RED, une performance rouge vif et résolument politique
Avec ‘RED’, Eszter Salamon transforme un atelier de peinture en véritable espace de résistance. Inspirée par la figure avant-gardiste Valeska Gert, la chorégraphe mêle corps, peinture, voix, guitare électrique et poésie antifasciste dans une performance aussi physique que sensorielle. Peu à peu, le rouge envahit les surfaces, les matières et les corps, tandis que passé et présent se rencontrent pour faire revivre les voix dissidentes oubliées. Entre cabaret punk, performance plastique et rituel de résistance, RED promet une expérience brute et singulière, dans un lieu inédit : les ateliers de peinture des décors du Grand Théâtre de Genève. Le spectacle est à découvrir aux ateliers de peinture du Grand Théâtre / Coopérative Verntissa à Genève, du 28 au 30 août à 18h.

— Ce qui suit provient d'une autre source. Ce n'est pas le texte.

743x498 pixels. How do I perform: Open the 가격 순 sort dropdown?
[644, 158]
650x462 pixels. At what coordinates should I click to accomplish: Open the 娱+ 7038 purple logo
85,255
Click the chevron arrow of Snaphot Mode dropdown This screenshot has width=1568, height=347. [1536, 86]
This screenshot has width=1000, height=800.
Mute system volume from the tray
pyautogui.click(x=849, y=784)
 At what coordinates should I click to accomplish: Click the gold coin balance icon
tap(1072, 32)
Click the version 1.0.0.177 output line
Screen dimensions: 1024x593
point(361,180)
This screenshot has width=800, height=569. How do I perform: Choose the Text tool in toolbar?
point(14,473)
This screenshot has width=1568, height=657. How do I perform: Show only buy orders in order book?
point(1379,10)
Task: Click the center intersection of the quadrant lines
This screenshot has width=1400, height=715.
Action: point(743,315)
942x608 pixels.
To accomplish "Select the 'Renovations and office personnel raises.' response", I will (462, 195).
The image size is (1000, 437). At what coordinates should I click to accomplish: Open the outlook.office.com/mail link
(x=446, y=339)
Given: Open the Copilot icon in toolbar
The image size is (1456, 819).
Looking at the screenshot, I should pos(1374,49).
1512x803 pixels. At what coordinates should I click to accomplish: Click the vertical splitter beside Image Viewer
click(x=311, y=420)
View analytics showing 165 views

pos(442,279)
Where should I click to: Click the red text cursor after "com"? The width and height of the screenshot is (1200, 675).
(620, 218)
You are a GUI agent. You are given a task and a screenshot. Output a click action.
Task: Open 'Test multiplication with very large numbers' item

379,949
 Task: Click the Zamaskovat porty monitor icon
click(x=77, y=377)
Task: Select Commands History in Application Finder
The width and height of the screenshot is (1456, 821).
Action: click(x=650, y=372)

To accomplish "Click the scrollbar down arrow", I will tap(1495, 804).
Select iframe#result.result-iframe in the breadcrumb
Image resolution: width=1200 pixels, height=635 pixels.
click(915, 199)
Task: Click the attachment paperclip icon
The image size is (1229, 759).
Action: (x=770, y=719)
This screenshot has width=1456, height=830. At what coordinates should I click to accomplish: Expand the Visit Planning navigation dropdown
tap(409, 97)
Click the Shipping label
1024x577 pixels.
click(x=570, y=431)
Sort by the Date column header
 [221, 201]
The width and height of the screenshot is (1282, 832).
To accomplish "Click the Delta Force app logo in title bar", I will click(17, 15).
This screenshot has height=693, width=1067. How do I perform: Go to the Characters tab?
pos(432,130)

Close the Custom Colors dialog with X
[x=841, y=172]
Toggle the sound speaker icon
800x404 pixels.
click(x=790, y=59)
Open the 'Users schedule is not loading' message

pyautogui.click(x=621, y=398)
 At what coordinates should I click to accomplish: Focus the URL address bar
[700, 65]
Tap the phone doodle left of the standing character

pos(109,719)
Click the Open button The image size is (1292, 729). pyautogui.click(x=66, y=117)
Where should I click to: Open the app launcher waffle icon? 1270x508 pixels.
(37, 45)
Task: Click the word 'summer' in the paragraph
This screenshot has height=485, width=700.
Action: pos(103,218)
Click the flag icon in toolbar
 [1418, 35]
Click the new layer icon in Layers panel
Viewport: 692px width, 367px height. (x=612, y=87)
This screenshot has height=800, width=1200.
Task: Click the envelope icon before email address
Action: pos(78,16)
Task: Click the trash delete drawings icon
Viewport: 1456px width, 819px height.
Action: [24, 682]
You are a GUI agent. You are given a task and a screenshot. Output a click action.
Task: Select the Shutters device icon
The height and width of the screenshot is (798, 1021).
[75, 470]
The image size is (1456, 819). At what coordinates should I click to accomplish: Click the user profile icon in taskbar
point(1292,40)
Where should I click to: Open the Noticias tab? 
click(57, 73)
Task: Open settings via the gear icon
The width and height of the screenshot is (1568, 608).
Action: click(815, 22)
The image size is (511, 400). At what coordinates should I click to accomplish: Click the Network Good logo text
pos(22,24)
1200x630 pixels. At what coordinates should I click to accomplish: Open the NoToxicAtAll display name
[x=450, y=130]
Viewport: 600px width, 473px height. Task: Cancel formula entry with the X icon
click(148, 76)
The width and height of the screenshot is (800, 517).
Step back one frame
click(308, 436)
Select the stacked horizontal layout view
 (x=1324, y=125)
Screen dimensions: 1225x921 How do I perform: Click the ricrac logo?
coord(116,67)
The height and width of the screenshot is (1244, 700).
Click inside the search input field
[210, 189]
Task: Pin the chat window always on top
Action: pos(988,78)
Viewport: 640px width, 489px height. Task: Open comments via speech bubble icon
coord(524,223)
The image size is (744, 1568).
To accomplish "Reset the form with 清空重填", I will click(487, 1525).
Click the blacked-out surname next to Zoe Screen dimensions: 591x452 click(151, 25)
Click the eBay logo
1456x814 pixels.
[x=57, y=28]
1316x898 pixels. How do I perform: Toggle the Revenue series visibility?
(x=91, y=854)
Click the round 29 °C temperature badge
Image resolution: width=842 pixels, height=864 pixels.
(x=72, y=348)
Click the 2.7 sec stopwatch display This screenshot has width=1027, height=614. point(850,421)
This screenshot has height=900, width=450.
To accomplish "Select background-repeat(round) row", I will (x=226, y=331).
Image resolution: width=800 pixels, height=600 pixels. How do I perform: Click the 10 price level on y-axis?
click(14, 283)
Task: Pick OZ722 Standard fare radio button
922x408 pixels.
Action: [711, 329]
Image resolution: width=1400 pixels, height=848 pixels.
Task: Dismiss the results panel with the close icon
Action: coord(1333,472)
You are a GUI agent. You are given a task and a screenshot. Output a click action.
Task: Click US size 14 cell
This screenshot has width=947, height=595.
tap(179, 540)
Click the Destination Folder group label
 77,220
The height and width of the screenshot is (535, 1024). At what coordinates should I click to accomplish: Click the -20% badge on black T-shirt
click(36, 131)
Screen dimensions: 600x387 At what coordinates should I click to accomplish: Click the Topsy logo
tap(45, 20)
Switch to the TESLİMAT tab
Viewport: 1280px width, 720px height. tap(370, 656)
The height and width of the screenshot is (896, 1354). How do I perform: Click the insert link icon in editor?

Eszter salamon – Red (c) DR
HOW ROMANTIC, la danse jusqu’à l’épuisement
Avec HOW ROMANTIC, Katerina Andreou transforme la scène en véritable arène. Inspirée des marathons de danse de la Grande Dépression américaine, la chorégraphe lance les quatorze interprètes de la compagnie norvégienne Carte Blanche dans une course effrénée, sans ligne d’arrivée. Les corps s’agrippent, se défient, s’épuisent et recommencent, portés par une énergie brute et une pulsation hypnotique. Entre transe collective, désir de performance et besoin de connexion, la pièce interroge notre fascination pour le spectacle de l’intime et les limites du corps. Une création physique et fiévreuse qui promet de nous tenir en haleine jusqu’au bout. À decouvrir à la Comédie de Genève, les 3 et 4 septembre à 20h30.
KATERINA ANDREOU & CARTE Blanche – How romantic
Repertório N.1, quand la danse devient un acte de résistance
Avec Repertório N.1, Davi Pontes et Wallace Ferreira font du corps un véritable territoire de résistance. Inspiré du voguing, de la culture ballroom, de la capoeira et des codes communautaires queers, le duo brésilien transforme la danse en stratégie d’autodéfense face aux violences sociales et aux discriminations. Créée dans le contexte de l’élection de Jair Bolsonaro en 2018, cette pièce particulièrement frontale détourne le geste de l’arme à feu pour le retourner symboliquement contre le pouvoir. Sans musique, seulement porté par les souffles, les pas et les frottements au sol, le spectacle oscille entre tension, immobilité et mouvements fulgurants. Une performance physique, magnétique et engagée. Une représentation à découvrir au Pavillon ADC à Genève, le 12 septembre à 21h30.
Roomful of Teeth, quand la voix devient un instrument
Avec Elevator Songs + Partita for 8 Voices, Roomful of Teeth et Gabriel Kahane repoussent les limites de la voix. Récompensé par plusieurs Grammy Awards, l’ensemble américain réunit huit chanteur·euses aux techniques vocales aussi virtuoses qu’inattendues. Au programme : Elevator Songs, une mosaïque de récits imaginée avec Gabriel Kahane, puis Partita for 8 Voices de Caroline Shaw, une pièce devenue incontournable de la musique contemporaine et récompensée par le prix Pulitzer. Entre jeux de timbres, récits, humour et émotions, ce concert promet une véritable expérience sonore. Pour clôturer Le festival, rendez-vous au Bâtiment des Forces Motrices à Genève, le 13 septembre à 20h, pour ce concert inédit.
Six coups de cœur, six façons de vivre La Bâtie : de la danse à la performance, en passant par le théâtre et la musique, cette nouvelle édition promet de belles découvertes. Il ne vous reste plus qu’à choisir votre rendez-vous… et à vous laisser surprendre.